By my comments above, you may think that we think we’re perfect, and that’s sure not the case. It’s an incredibly complicated business — it’s amazing what airlines do every day, good weather and bad, all hours of the day and night — really incredible, but we do, at times, have our operational struggles and when we do I hear about it via phone, by email, by reading letters, and from our employees who pass along comments from our passengers and each other- because we are our own harshest critics…and a wide variety of means- but I sure do hear from them!
I understand you’re going to offer a way to contact Frontier by email. Why did you wait until now open up that channel?
We’ve struggled, to be honest, in our use of an email contact when we did it in the past, it was very labor-intensive. And as we’ve trimmed staff carefully around the company to cut costs, we did the same in Customer Relations which made keeping up with emails a real challenge, so we felt we had to shut it down. We simply didn’t want it out there if we couldn’t efficiently service the people who used it. It’s clear we have to find a way to provide that means to get a hold of us and I hope to have something in place again shortly.
Thanks for bringing that one up, Chris, now I’m painted into a corner! Great…thanks. I’ll keep you posted on our progress.
As we look to the near future, there are predictions that one or more airlines will file for bankruptcy protection. From your experience, how does customer service change at an airline when flying the Chapter 11 skies?
I’ve heard those rumors of other carriers — the rumors are always out there though, aren’t they? And I’m glad we’re on our way out soon. But, while in Chapter 11, we’ve taken great pains to try not to impact our customer service. Some airlines in the past haven’t seemed to care about that at all as they’ve slashed without regard for impact on employees or passengers.
So, in a nutshell, I think the airline customer service experience pre-bankruptcy will likely mirror what you’ll see in bankruptcy. A miserable airline will provide an even more miserable service experience in Chapter 11, while a company that has a healthy culture stands a better chance of keeping that culture alive during the tough times. That’s sure been my experience at Frontier, as we’ve rallied around our company.

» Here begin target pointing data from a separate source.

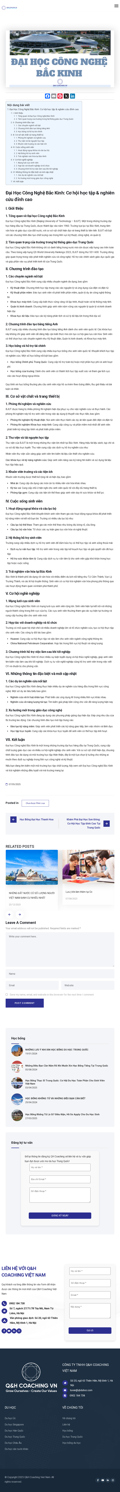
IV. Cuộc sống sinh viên (23, 147)
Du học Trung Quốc (15, 1436)
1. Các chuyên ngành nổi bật (28, 125)
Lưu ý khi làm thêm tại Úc (79, 891)
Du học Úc (10, 1418)
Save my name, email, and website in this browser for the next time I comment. (52, 994)
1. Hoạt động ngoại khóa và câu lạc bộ (32, 150)
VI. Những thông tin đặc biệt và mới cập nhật (33, 172)
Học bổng (67, 1430)
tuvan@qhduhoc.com (81, 1390)
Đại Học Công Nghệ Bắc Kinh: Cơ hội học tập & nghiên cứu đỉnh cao (44, 109)
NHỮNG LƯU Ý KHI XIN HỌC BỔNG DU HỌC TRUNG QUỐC (56, 1049)
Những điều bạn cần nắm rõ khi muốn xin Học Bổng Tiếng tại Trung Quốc (66, 1065)
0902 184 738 (17, 1303)
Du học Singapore (14, 1424)
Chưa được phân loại (35, 803)
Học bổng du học (71, 1442)
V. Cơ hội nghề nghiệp (23, 160)
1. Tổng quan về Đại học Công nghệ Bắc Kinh (35, 116)
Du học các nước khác (16, 1449)
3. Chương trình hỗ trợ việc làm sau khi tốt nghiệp (37, 169)
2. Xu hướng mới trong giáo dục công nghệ (34, 178)
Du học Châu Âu (13, 1442)
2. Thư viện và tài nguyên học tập (30, 141)
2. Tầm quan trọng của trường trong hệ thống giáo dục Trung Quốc (44, 119)
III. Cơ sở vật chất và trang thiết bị (28, 135)
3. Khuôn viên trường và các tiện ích (31, 144)
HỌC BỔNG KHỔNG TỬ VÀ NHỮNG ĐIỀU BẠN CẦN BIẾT (55, 1098)
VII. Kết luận (18, 181)
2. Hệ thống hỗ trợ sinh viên (27, 153)
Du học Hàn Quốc (14, 1430)
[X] (66, 96)
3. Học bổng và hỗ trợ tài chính (29, 132)
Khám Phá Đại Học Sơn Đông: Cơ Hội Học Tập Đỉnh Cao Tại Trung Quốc (84, 823)
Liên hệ (66, 1424)
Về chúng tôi (68, 1418)
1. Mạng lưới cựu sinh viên (27, 163)
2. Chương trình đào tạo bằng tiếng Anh (33, 128)
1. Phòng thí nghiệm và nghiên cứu (31, 138)
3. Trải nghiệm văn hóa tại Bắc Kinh (31, 156)
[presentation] (9, 915)
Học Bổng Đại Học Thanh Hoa (36, 819)
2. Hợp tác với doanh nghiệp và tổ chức (32, 166)
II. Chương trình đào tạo (23, 122)
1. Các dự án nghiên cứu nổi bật (29, 175)
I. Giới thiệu (18, 113)
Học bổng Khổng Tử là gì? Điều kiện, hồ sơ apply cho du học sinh (62, 1114)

Do you have any advice for air travelers who might be booked on a bankrupt carrier in the future?
Travel insurance. I guess we all kinda know the major carriers that struggle the most from a service/culture/financial perspective and all those areas will be strained with a filing, no doubt about it. Bigger, established airlines typically don’t just cease operations with a bankruptcy filing, so you’re probably safe.
The riskiest ones, again from my experience, are the new, very small carriers; some with high costs on — here’s that phrase again — “brutally competitive” routes that cause new airlines to hemorrhage cash from the get go. The risk there isn’t a Chapter 11 filing and they just keep on flying. They are more likely to file Chapter 7 or 13 and just shut down — as we’ve seen repeatedly over the years.
We expect Frontier will be fine because we’ve run a pretty cool airline for 15 years. We’re a major carrier, we have a strong employee/customer-focused culture, a strong base of support in our hometown, home state and the cities we serve, we’ve got our costs down to about the lowest in the industry, and we’ve managed an operating profit the past eight months in a tough economy. If you haven’t flown us, I hope you’ll give us a shot.